*WHAT THE TASK ASKS*
After locating the line that contains "Task: Click the green flag indicator icon", restate it and each later line word for word through the end of the records.

*RECORDS FOR PROCESSING*

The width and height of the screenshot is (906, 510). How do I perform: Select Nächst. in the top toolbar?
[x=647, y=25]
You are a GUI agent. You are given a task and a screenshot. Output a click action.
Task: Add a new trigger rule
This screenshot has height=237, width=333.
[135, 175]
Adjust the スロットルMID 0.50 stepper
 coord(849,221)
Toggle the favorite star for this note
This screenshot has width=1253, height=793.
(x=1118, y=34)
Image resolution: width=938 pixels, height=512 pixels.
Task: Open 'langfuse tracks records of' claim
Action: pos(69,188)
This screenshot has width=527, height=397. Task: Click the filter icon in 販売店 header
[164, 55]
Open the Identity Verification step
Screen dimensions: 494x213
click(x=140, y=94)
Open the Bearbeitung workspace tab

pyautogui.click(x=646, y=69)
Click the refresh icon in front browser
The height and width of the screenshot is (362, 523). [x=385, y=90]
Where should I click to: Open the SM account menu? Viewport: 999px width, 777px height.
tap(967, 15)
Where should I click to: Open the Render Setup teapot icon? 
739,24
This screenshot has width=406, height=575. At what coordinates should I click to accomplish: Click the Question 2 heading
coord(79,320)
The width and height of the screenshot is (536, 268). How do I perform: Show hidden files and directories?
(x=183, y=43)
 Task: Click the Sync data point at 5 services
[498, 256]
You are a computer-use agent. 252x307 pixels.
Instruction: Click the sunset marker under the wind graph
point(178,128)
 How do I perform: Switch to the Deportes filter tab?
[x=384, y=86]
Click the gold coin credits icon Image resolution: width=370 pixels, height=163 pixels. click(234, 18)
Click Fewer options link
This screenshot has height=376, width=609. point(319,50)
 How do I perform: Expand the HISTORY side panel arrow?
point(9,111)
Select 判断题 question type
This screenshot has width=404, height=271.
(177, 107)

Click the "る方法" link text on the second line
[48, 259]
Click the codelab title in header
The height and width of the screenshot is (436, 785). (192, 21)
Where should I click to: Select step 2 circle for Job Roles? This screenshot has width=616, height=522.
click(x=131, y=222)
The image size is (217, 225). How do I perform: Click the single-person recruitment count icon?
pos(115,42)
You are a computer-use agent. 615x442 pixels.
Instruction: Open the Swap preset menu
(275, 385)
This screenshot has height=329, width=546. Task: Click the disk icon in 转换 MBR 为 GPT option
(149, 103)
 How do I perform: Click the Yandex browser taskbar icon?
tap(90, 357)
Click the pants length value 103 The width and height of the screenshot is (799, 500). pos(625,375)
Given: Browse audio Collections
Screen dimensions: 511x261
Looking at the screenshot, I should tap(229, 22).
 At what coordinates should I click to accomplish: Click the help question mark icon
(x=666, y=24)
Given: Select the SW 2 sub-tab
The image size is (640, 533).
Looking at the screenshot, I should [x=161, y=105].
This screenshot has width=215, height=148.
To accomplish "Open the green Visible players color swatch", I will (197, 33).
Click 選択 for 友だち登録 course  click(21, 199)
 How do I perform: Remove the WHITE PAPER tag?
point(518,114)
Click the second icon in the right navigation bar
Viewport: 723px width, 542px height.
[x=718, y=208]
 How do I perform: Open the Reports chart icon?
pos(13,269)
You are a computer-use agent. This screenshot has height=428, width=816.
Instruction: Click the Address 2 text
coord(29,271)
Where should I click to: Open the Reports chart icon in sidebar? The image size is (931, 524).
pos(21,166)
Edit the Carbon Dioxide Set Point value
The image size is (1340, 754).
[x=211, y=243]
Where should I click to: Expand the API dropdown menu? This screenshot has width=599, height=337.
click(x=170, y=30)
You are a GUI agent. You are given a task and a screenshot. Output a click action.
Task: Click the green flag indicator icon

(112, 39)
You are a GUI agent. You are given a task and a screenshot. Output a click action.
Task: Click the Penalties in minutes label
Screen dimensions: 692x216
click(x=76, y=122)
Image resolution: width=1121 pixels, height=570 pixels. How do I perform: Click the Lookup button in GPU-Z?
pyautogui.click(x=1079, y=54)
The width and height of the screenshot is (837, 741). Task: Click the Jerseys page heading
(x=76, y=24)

*OUTPUT FOR THIS EXERCISE*
Task: Click the green flag indicator icon

(112, 39)
You are a GUI agent. You are given a task and a screenshot. Output a click action.
Task: Click the Penalties in minutes label
Screen dimensions: 692x216
click(x=76, y=122)
Image resolution: width=1121 pixels, height=570 pixels. How do I perform: Click the Lookup button in GPU-Z?
pyautogui.click(x=1079, y=54)
The width and height of the screenshot is (837, 741). Task: Click the Jerseys page heading
(x=76, y=24)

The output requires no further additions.